Dominique Hayes, the school’s dean of students, has been working with families to track down students who’ve been disengaged with distance learning. Before Unity High reopened for in-person learning, she would offer suggestions to students who are watching their younger siblings while trying to balance their own school assignments.
“I’d basically try to tell them to multitask. Turn on your class first, record it from your phone, and then get your sibling situated,” Hayes said.
All of the safety precautions the school has put in place since reopening—inviting families to tour the campus setup, the temperature checks and verbal screenings—have put some families at ease, Hayes said.
While there aren’t as many students attending in person as teachers and school leaders would like, Hayes points to improving COVID-19 case rates, and Alameda County’s recent move into the Orange Tier, as reasons for optimism.
To help families feel more comfortable, Staenberg, the writing teacher, created a video for parents showcasing the school’s safety precautions, which also emphasizes the benefits of learning in a classroom setting with a teacher.
Staenberg has seen some students, who were standouts before the pandemic, lose motivation and receive failing grades during distance learning.
“I’ve seen a year of education disappear,” he said. “If you think that education is important to the children’s future as well as the future of our society, you watch the lack of learning happening on Zoom and you despair.”
He reaches out directly to students he knows well to gently encourage them to consider returning to school. And in his conferences with families, Staenberg stresses how important it is for students to be in the classroom. Even if parents are satisfied with how their children are doing in distance learning, they’re not getting the same level of instruction and preparation that they would if they were in school, Staenberg said. Still, he knows that families are balancing other worries.

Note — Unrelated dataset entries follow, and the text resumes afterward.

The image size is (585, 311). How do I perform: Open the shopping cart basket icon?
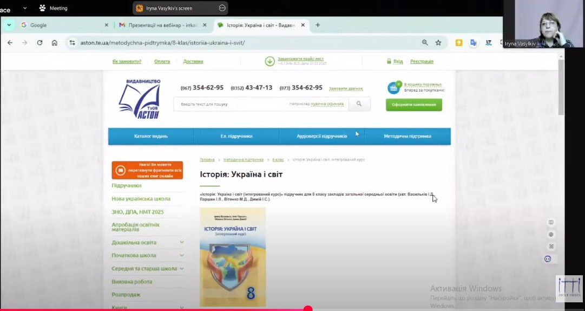pos(393,88)
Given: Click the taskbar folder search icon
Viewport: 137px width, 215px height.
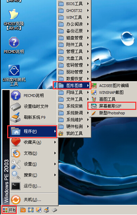Looking at the screenshot, I should tap(23, 210).
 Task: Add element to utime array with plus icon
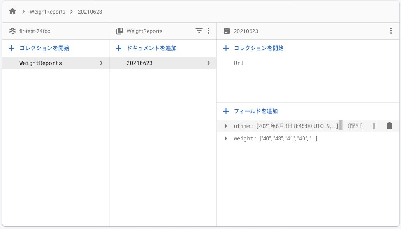tap(374, 126)
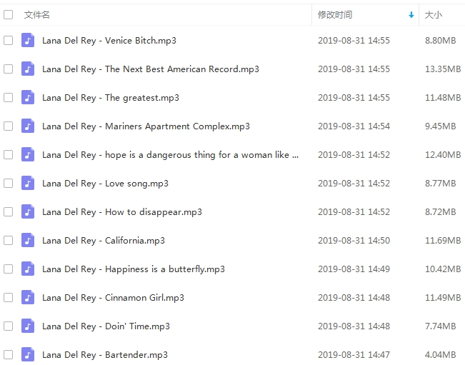
Task: Click the 4.04MB size of Bartender.mp3
Action: [440, 355]
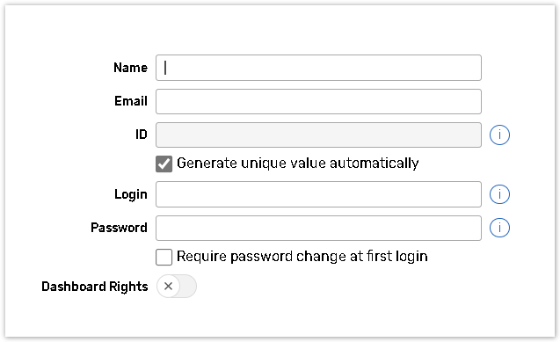Click the Dashboard Rights label

coord(95,287)
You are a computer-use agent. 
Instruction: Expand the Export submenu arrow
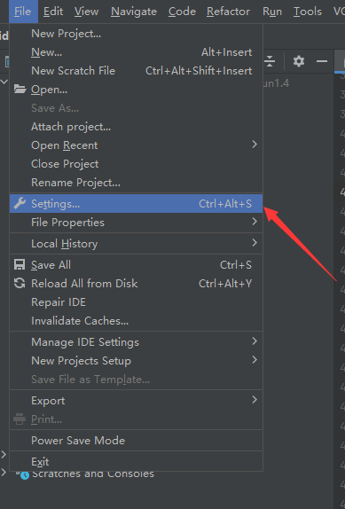[x=255, y=400]
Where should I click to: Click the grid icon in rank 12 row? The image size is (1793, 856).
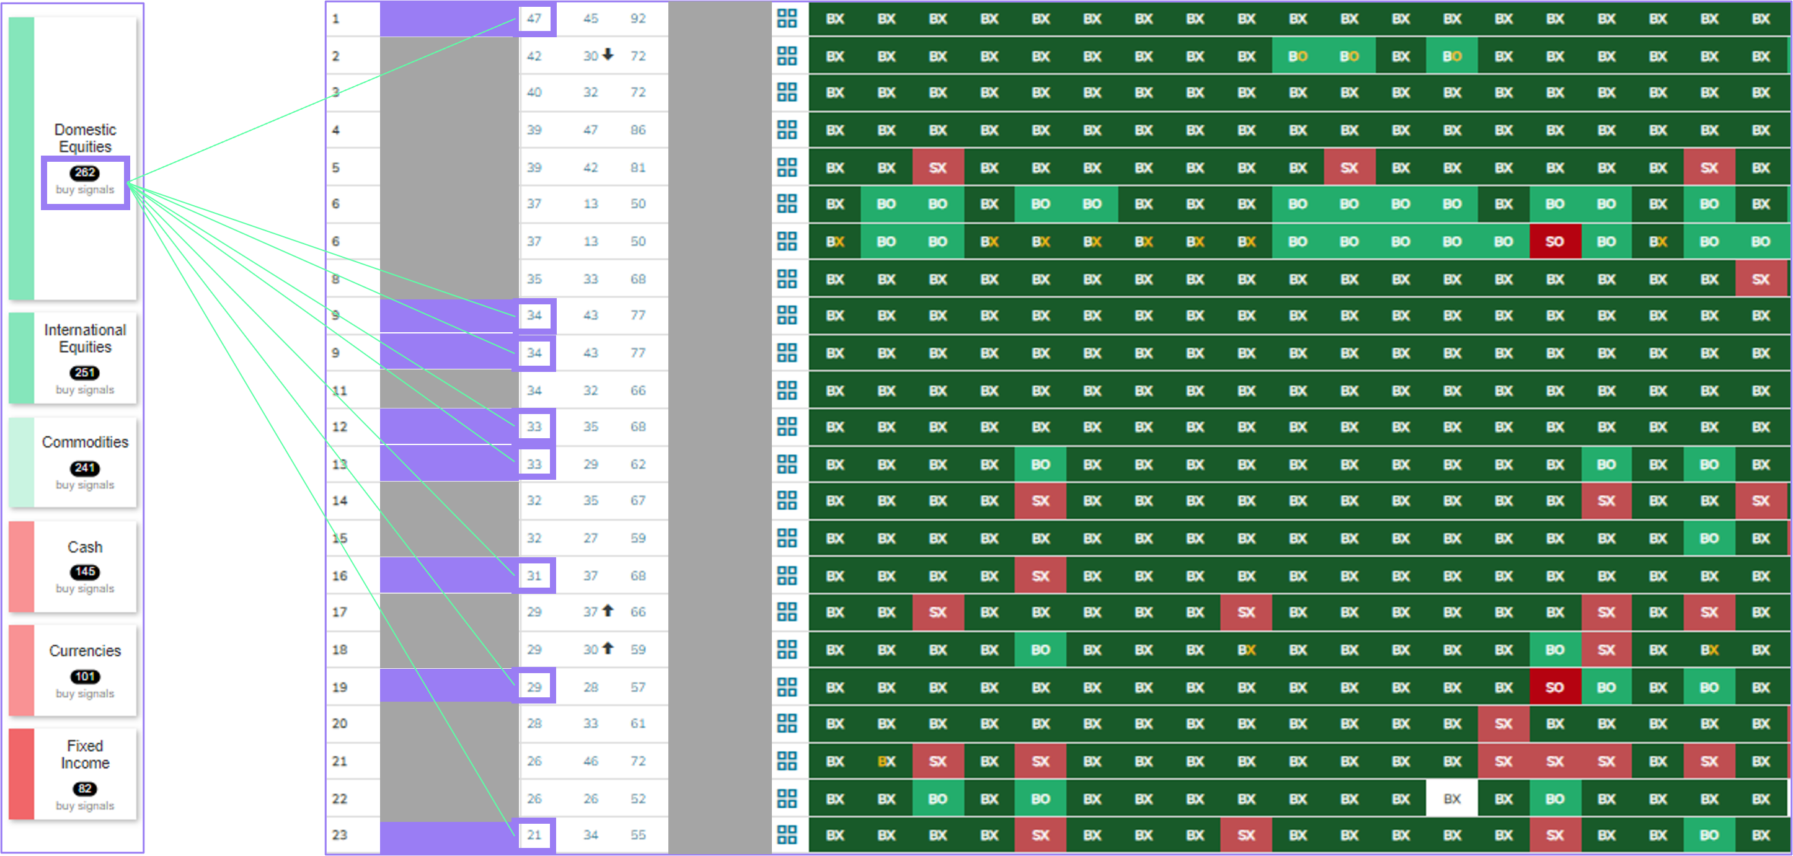tap(787, 427)
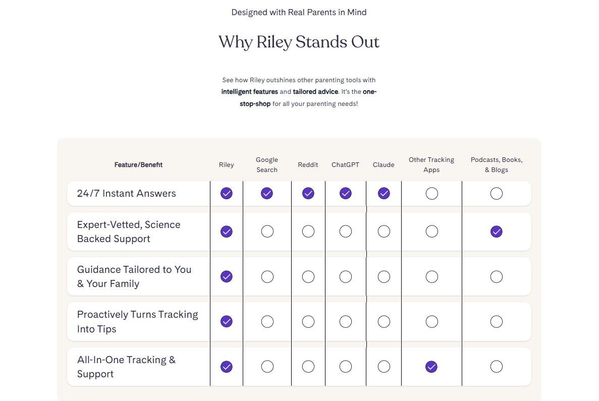The width and height of the screenshot is (599, 401).
Task: Click Other Tracking Apps checkmark in All-In-One row
Action: pyautogui.click(x=431, y=367)
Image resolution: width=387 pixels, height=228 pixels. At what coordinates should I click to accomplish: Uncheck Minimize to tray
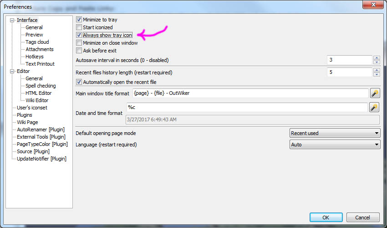click(x=79, y=20)
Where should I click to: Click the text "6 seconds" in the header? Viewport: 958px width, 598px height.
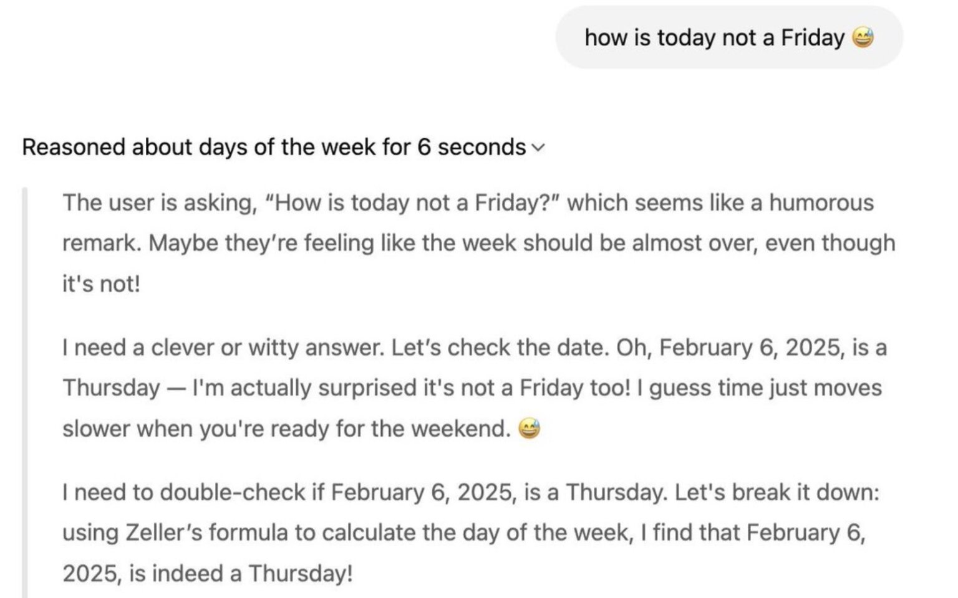(x=472, y=148)
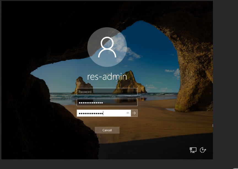Click the dots in the confirm password box
The height and width of the screenshot is (169, 238).
pyautogui.click(x=91, y=113)
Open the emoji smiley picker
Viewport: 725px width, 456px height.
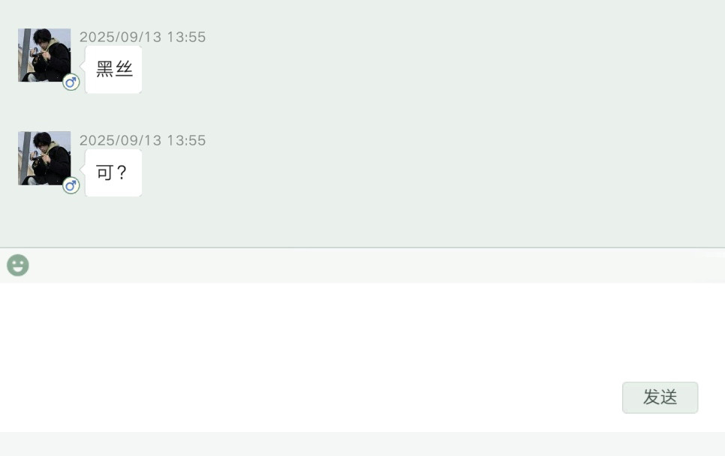(18, 266)
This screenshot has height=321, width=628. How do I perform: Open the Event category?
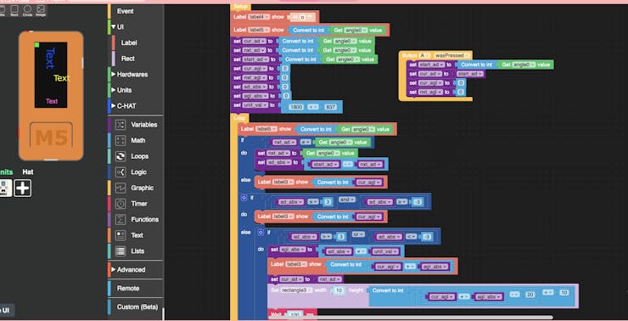coord(126,11)
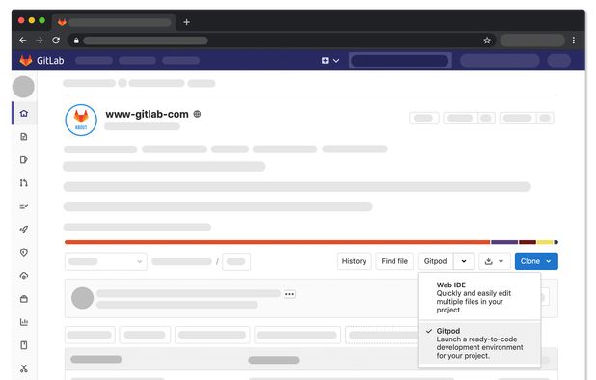
Task: Expand the Gitpod button's chevron dropdown
Action: click(x=464, y=261)
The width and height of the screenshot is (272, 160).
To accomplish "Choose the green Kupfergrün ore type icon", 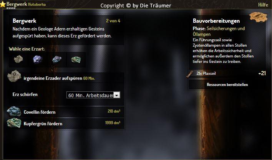I will [76, 60].
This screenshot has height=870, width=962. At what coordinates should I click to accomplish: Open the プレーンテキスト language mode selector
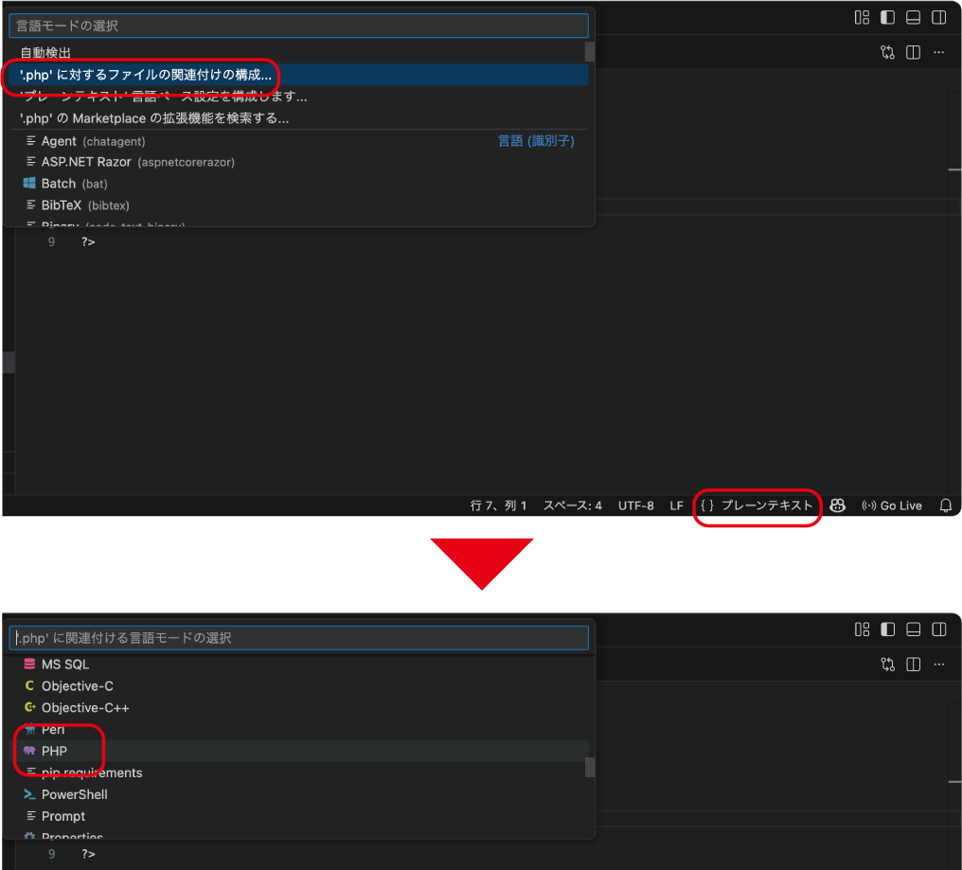tap(757, 506)

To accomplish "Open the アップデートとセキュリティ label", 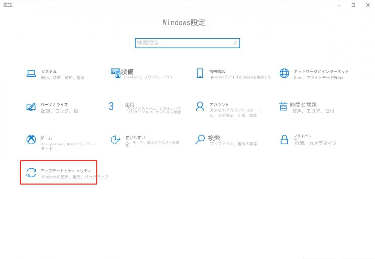I will [66, 171].
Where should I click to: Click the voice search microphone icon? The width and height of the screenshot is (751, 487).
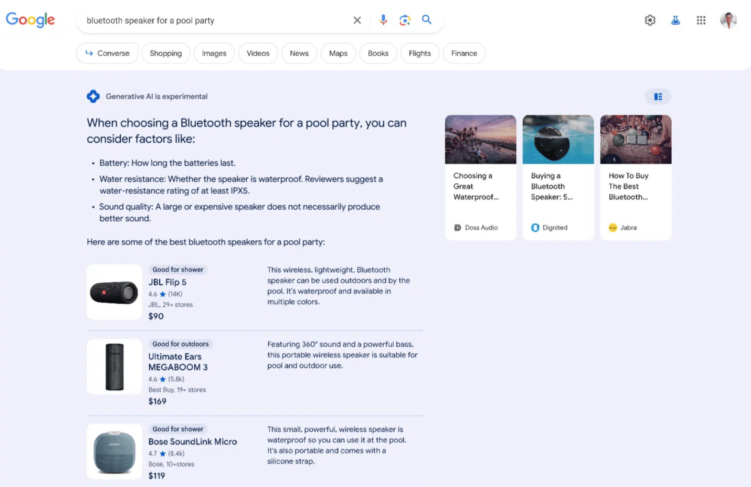point(383,20)
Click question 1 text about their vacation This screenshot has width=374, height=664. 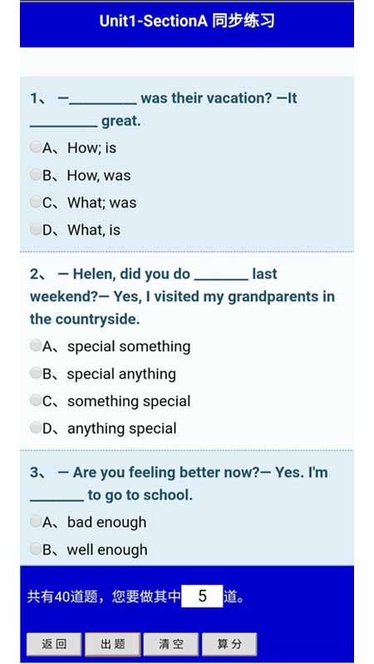point(164,110)
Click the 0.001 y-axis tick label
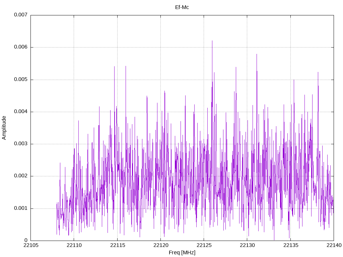 (21, 208)
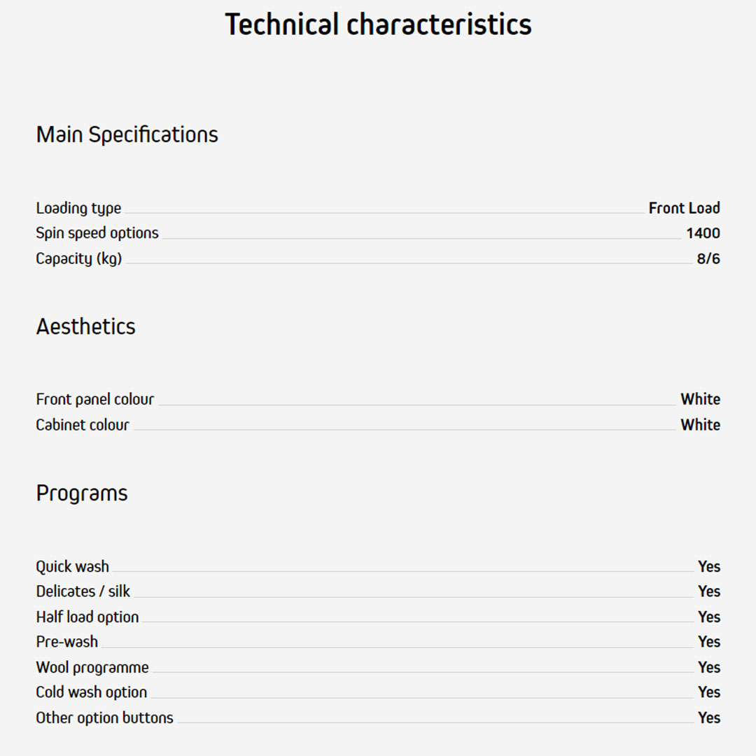756x756 pixels.
Task: Click the Technical characteristics page title
Action: [378, 25]
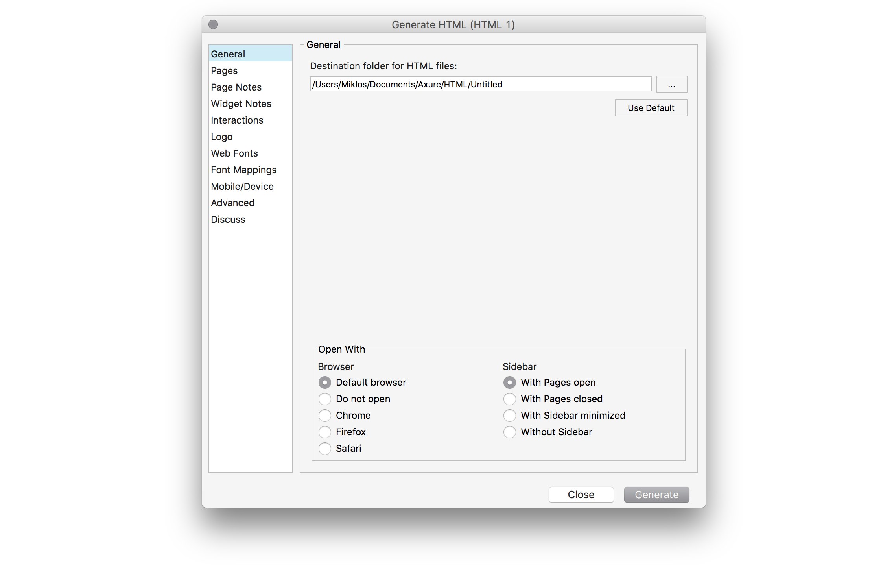870x584 pixels.
Task: Open Font Mappings settings section
Action: [x=243, y=170]
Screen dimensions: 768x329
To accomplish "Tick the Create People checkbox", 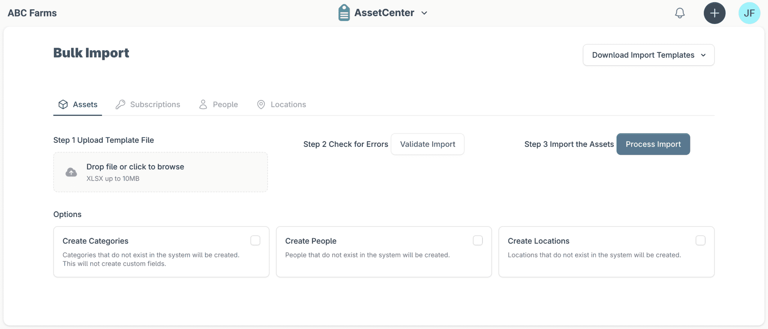I will 477,241.
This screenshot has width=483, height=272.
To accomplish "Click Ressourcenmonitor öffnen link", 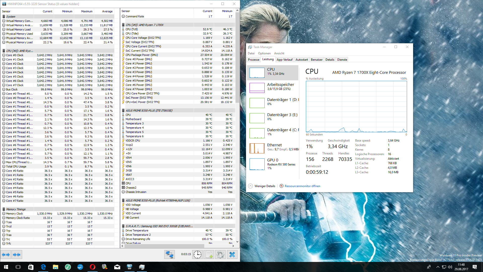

“I don’t want to push anyone to come back if they’re uncomfortable. I don’t know everyone’s safety concerns,” he said.
Karla Santana is a mom of four and her second oldest son is a freshman at Unity High. Although her son’s grades didn’t suffer too badly during distance learning, she was concerned about whether he’d be able to socialize with other people his age and meet his classmates, many of whom he didn’t go to middle school with.
“He needs to have friends, other than by phone or by Zoom. He needs to see them in person,” she said.
But she also had concerns about whether her son would be exposed to COVID-19 at school. Santana’s diabetic mom lives with the family and recently had her foot amputated. In order to feel safe, Santana instructed her son to revert back to their early pandemic habits: constantly washing hands, changing clothes as soon as he got home, and being extra cautious. Her son has been back on campus for about three weeks now, and while it’s not school as it was before the pandemic, he’s been able to make some friends, and Santana said getting back into a regular routine has been good for him.
As staff work to bring more ninth graders back to campus, upper class students will also be invited back this month. Some families question whether they should upend the schedules they’ve been in since the beginning of the school year for just eight weeks of school, but Nee reiterated that time in class is more beneficial to students than learning from home, and it’s practice for the fall.
“Even though we’re nearing the end of the school year—we really only have a little over two months—for me it’s important to move with urgency and to try to open as much as we can before the end of the school year,” said Nee, “so next year we’re not starting from nothing.”